Practical Considerations

Model size limits for App Store distribution: Apple hasn’t published hard limits, but On Demand Resources allow downloading models post-install. Expect apps to ship a small model bundled (under 200 MB) with larger models downloaded on first launch.

Battery impact: The Neural Engine is significantly more power-efficient than the GPU for supported operations. Core AI routes to the Neural Engine where possible, falling back to GPU for unsupported ops. Expect 20-30% better battery life compared to running the same model through generic Metal compute.

Latency: Ahead-of-time compilation means no cold-start penalty. First token latency for a 3B model on iPhone 16 Pro is under 200ms. For comparison, hitting a cloud API typically adds 500-2000ms of network latency before you see the first token.

Memory pressure: On devices with limited RAM (8 GB iPhones), Core AI aggressively manages memory.

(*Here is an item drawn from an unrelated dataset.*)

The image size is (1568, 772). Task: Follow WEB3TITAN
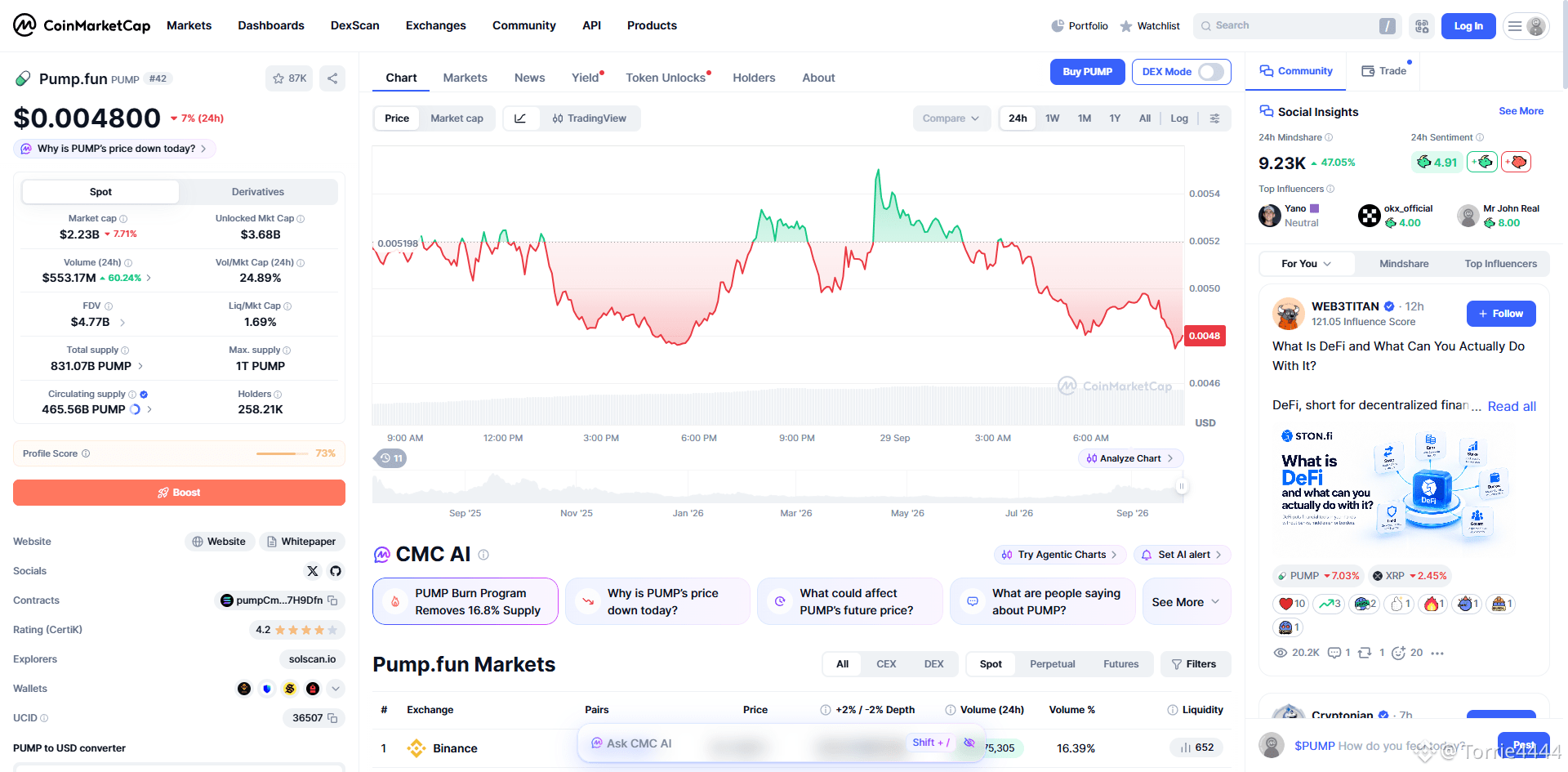tap(1501, 314)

If the system is under pressure, inference may be throttled or suspended. Design your app to handle this gracefully.

FAQ

Can I use Core AI without Xcode 27?

No. The Core AI SDK, conversion tools, and debugger all require Xcode 27. The runtime ships with iOS 20, macOS 17, iPadOS 20, and visionOS 4.

Does Core AI support training or fine-tuning on device?

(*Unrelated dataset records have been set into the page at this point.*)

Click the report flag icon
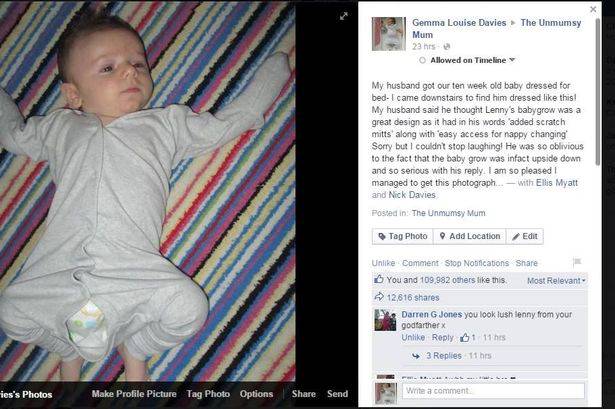Image resolution: width=615 pixels, height=409 pixels. (577, 262)
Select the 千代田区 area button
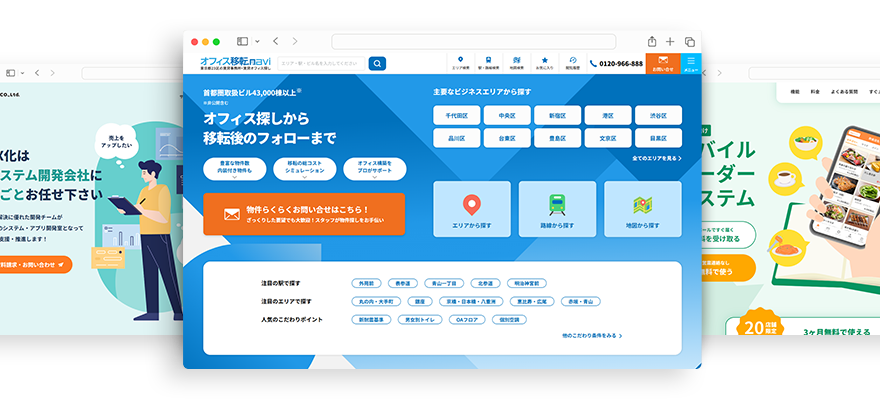Screen dimensions: 880x400 point(456,115)
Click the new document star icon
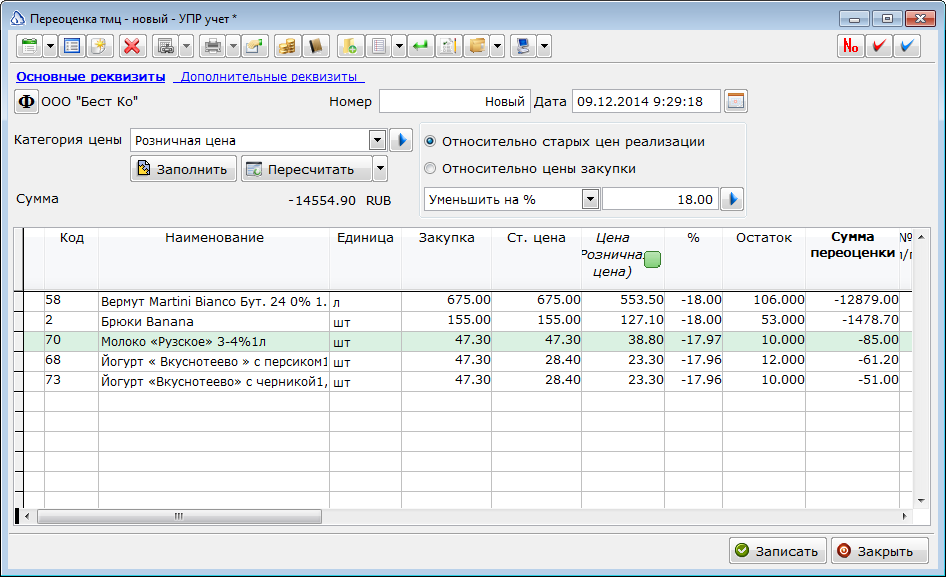The width and height of the screenshot is (946, 577). tap(100, 46)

No. Core AI is inference-only. You train models externally (PyTorch on a GPU workstation or cloud) and deploy the converted model to devices.

What happens when a model is too large for the device?

If you’re using the Foundation Models framework, it automatically routes to Private Cloud Compute. If you’re using Core AI directly, model loading will fail with an out-of-memory error — you need to provide a smaller or more aggressively quantized variant.

Can I run open-source models like LLaMA or Mistral through Core AI?

Yes, provided you convert them using coreai-torch. Any PyTorch model with a supported architecture can be converted. You’re responsible for licensing compliance with whatever model you deploy.

Is Core AI available for Objective-C projects?

The API is Swift-only. You can bridge to Objective-C code in your project, but the Core AI calls themselves must be in Swift.

How does this compare to Core ML for running transformers?

Core ML can technically run transformer models, but it’s optimized for smaller, traditional ML workloads. Core AI has specific optimizations for generative AI: KV cache management, autoregressive decoding, and Metal 4 kernels purpose-built for attention operations. For LLMs and diffusion models, Core AI will be significantly faster. For a detailed comparison, see Core AI vs Core ML.